***** Given data

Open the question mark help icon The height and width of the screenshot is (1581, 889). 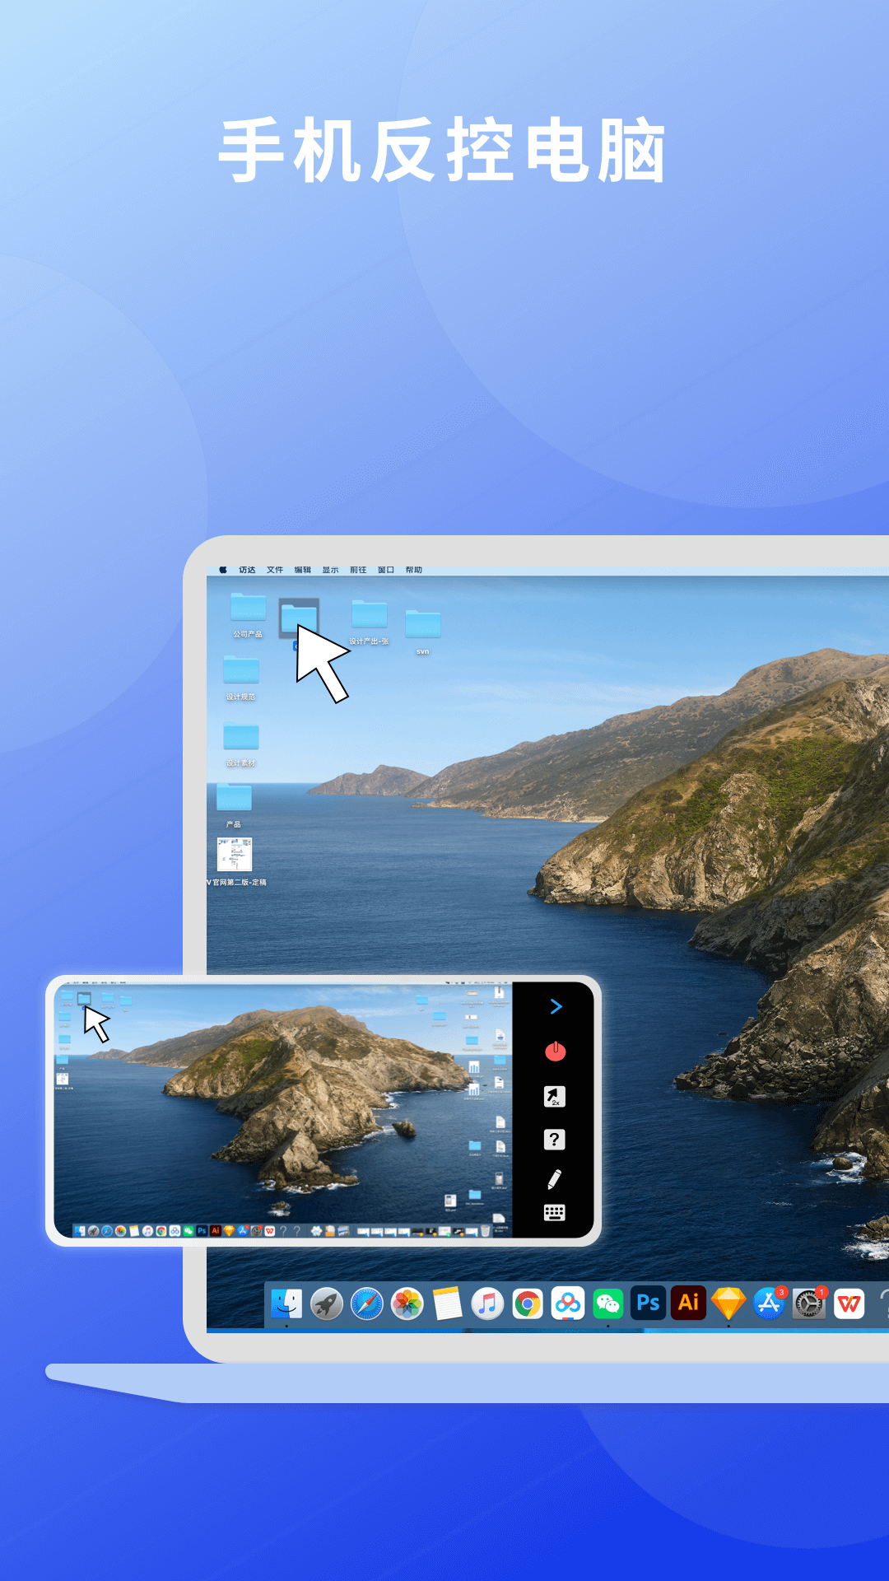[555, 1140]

**********
***** Given data

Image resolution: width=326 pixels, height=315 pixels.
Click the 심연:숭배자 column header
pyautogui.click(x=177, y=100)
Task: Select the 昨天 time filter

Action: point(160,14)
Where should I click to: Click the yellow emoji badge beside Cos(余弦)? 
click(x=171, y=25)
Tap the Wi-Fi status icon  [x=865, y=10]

**********
***** Given data

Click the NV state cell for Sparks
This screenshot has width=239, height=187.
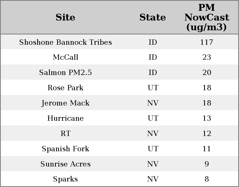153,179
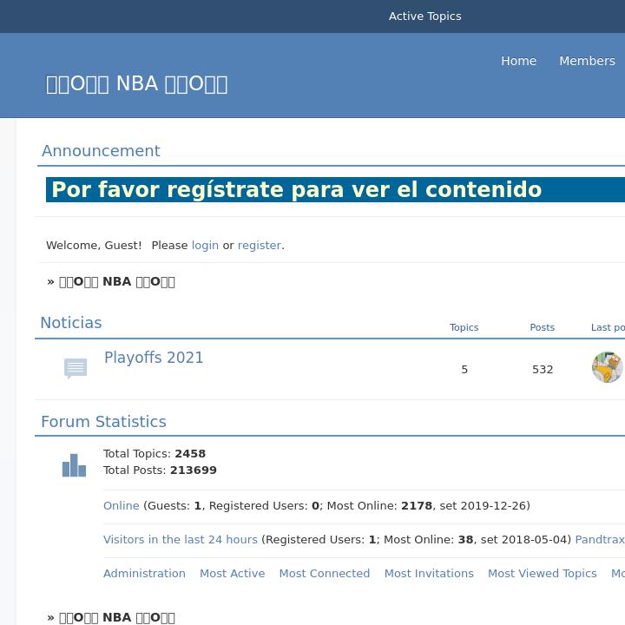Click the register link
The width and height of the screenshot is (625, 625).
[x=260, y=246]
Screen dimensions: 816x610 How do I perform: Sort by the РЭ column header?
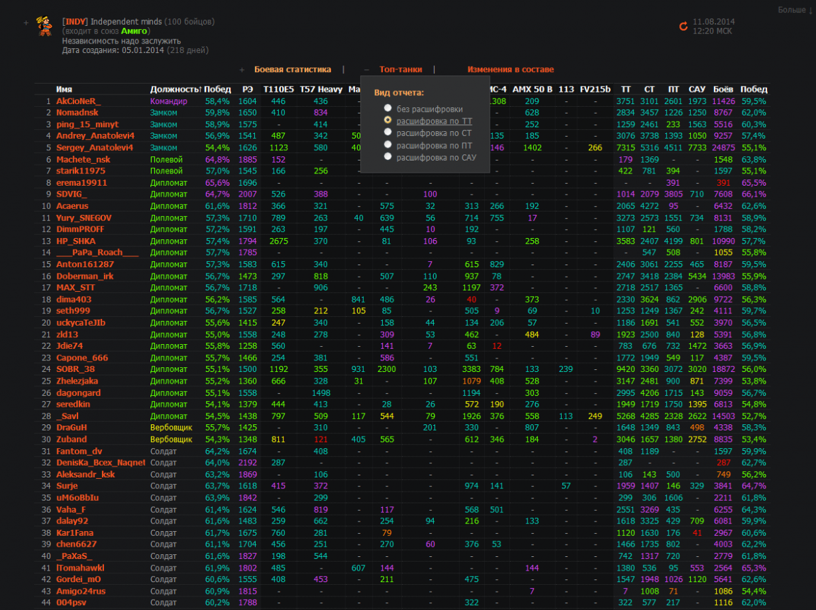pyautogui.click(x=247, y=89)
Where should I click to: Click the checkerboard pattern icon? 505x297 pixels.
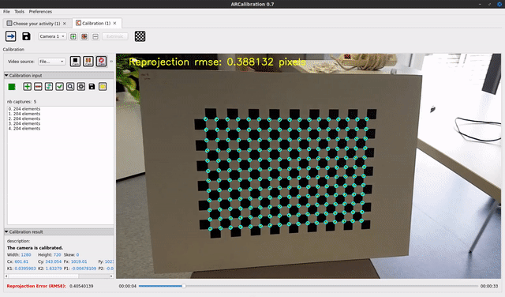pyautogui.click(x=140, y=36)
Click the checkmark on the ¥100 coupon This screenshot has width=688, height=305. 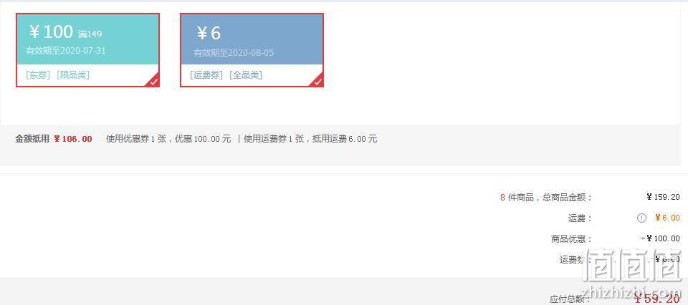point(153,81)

**********

## Task
Set down precisely the lines above between the line holding "Where should I click to: Click the yellow" and the line holding "Tap the Wi-Fi", inclusive, and nothing beyond them.

## Exercise solution
Where should I click to: Click the yellow emoji badge beside Cos(余弦)? 
click(x=171, y=25)
Tap the Wi-Fi status icon  [x=865, y=10]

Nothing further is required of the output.